Where we are today
Malaysia is one of the world’s top destinations, in the top 10 in arrivals and top 15 in global receipts. Tourism is our fifth largest industry, generating RM37 billion in GNI in 2009. The industry is expected to continue growing with arrivals rising from 24 million in 2009 to 36 million in 2020.
Vision the future
Malaysia’s growth in tourism has mostly relied on growth in arrivals rather than yield: 75 percent of growth has been from increased arrivals and 25 percent from increased yield. Going forwards, we must focus on growing yield. To attract the higher yield segment, we will need to both improve and upgrade our offerings and services and enhance connectivity to our key priority markets.
Targets and aspirations
The tourism industry is targeted to raise total GNI contribution by RM67 billion to reach RM104 billion by 2020. This will require the sector to triple from the starting position of RM37 billion in 2009.
This incremental increase is driven by 12 EPPs, which will deliver RM28.4 billion in incremental GNI and three business opportunities that will deliver RM28.6 billion in incremental GNI. In achieving this, an additional 497,000 jobs will be created.
A total of 12 EPPs have been developed across six themes to deliver significant results within a 10-year timeframe.
1—Affordable luxury: Shopping currently accounts for 28 percent of our total tourism receipts, compared to 35 percent in Singapore and 57 percent in Hong Kong. We will position ourselves as a shopping destination and aim to grow shopping receipts to 35 percent by 2020.
2—Nature adventure: Malaysia aims to become one of the world’s best offerings of biodiversity. We target to have a recognised network of different biodiversity sites of international calibre, which will be developed and/or rehabilitated and allow for tourist participation in rehabilitation activities.

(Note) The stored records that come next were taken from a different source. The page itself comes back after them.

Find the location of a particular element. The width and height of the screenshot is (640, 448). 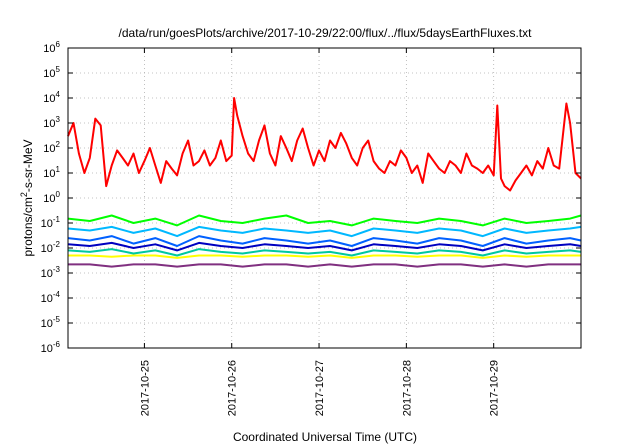

y-axis-label: protons/cm2-s-sr-MeV is located at coordinates (27, 198).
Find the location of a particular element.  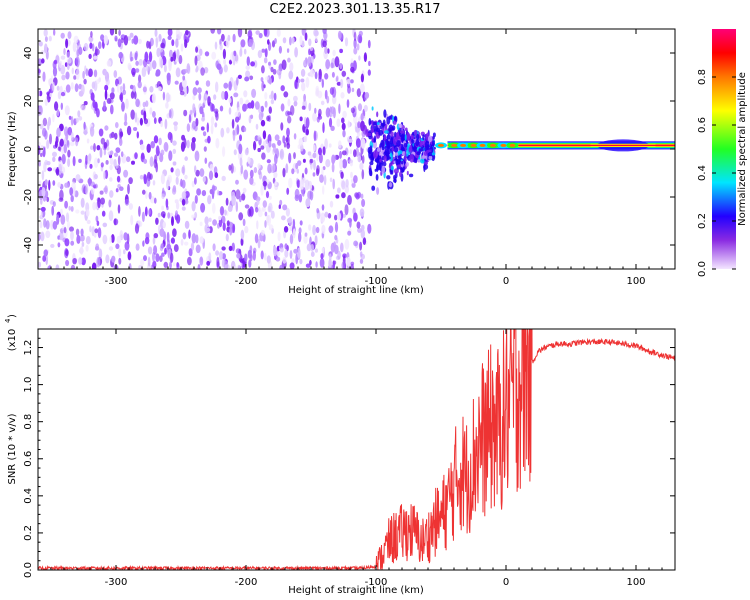

snr-x-tick-label: -300 is located at coordinates (116, 582).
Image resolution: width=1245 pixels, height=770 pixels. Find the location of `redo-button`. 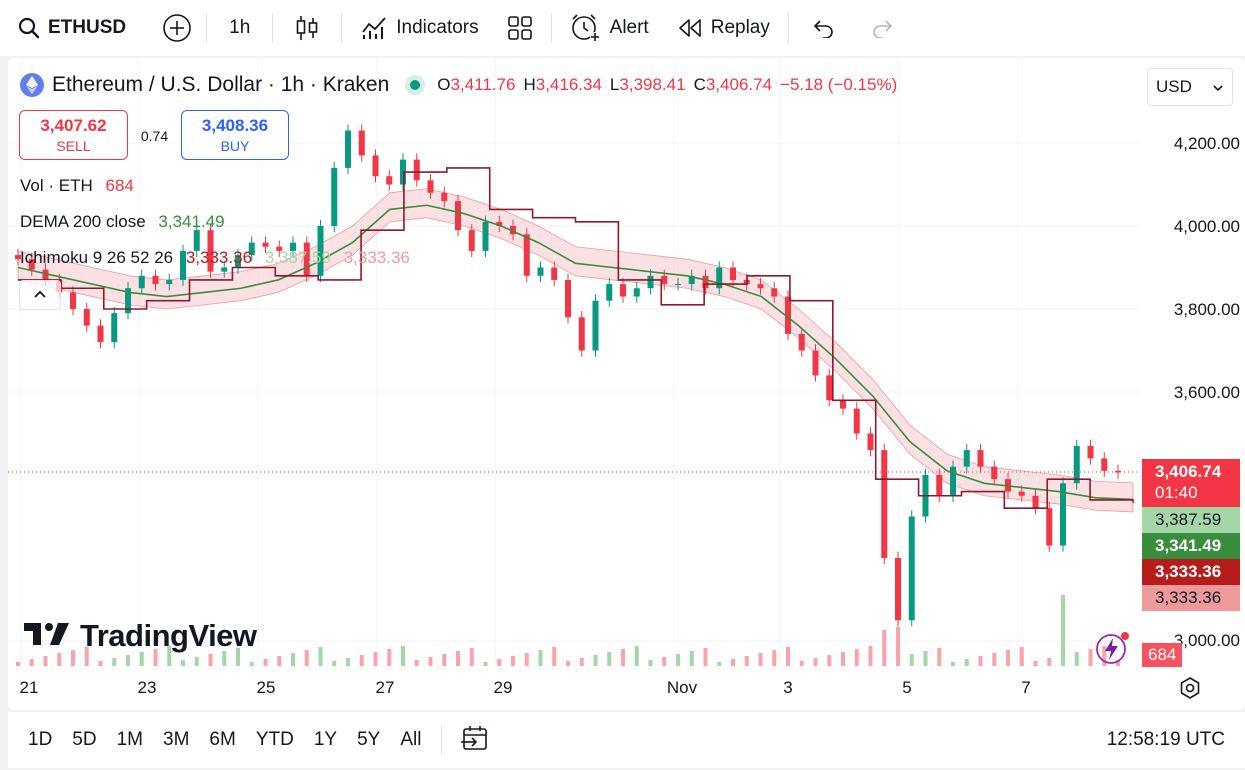

redo-button is located at coordinates (883, 28).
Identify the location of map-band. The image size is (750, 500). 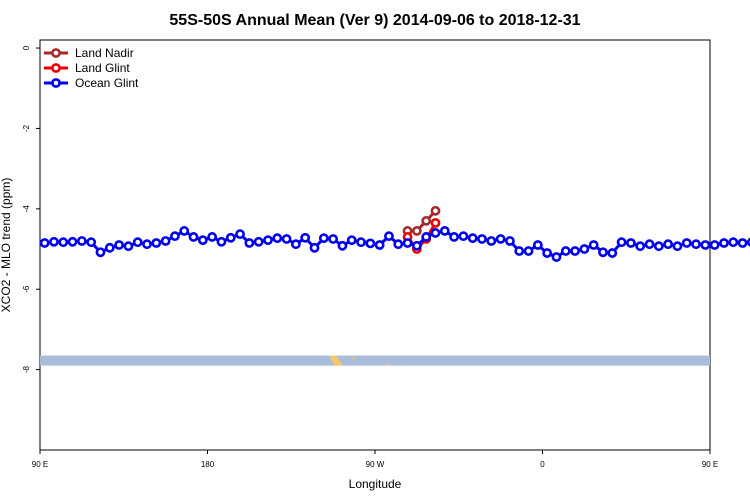
(375, 360).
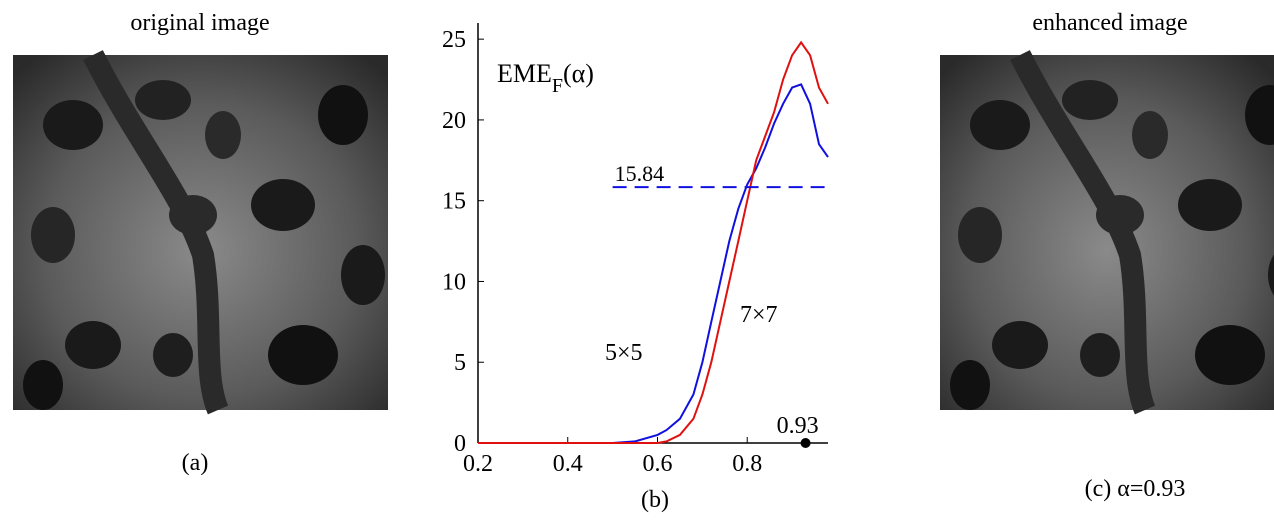 This screenshot has height=522, width=1274. I want to click on label-part: F, so click(558, 86).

3—Family fun: This theme primarily targets the rapidly growing middle-class of India, China and the Middle East, which represent about 48 percent of global population but only 13 percent of global tourism departures, and offers them a destination in Southeast Asia for family entertainment.
4—Events, entertainment, spa and sports: Malaysia lags our neighbours in the magnitude and variety of events as well as in our nightlife offerings. Hosting more international events and promoting a vibrant nightlife is necessary to attract tourists and provide a boost to the tourism industry.
5—Business tourism: Business tourism represents a small part of our industry, with just 5 percent of total arrivals and 19 percent of receipts (2009), unlike Singapore, where it accounts for 30 percent of tourist arrivals and 40 percent of receipts. We believe there is potential to further grow this segment.
Cross-theme projects—Medium-haul connectivity and better quality hotels: Two cross-theme projects will support delivery of the other projects: enhancing connectivity to priority medium-haul markets and improving the rates, mix and quality of our hotels.
Achieving our aspirations will require RM204 billion in funding over the next 10 years. Of this funding, only 2 percent is expected to come from the public sector. We have identified four sector-wide enablers critical to unleashing the sector’s full potential. They are increasing and focusing our marketing in priority markets; re-introducing selective visa on arrival; ensuring an adequate supply of qualified human capital; and improving the tourism environment by improving offerings and accessibility (e.g. taxi services), access to funding and quality of front-line staff.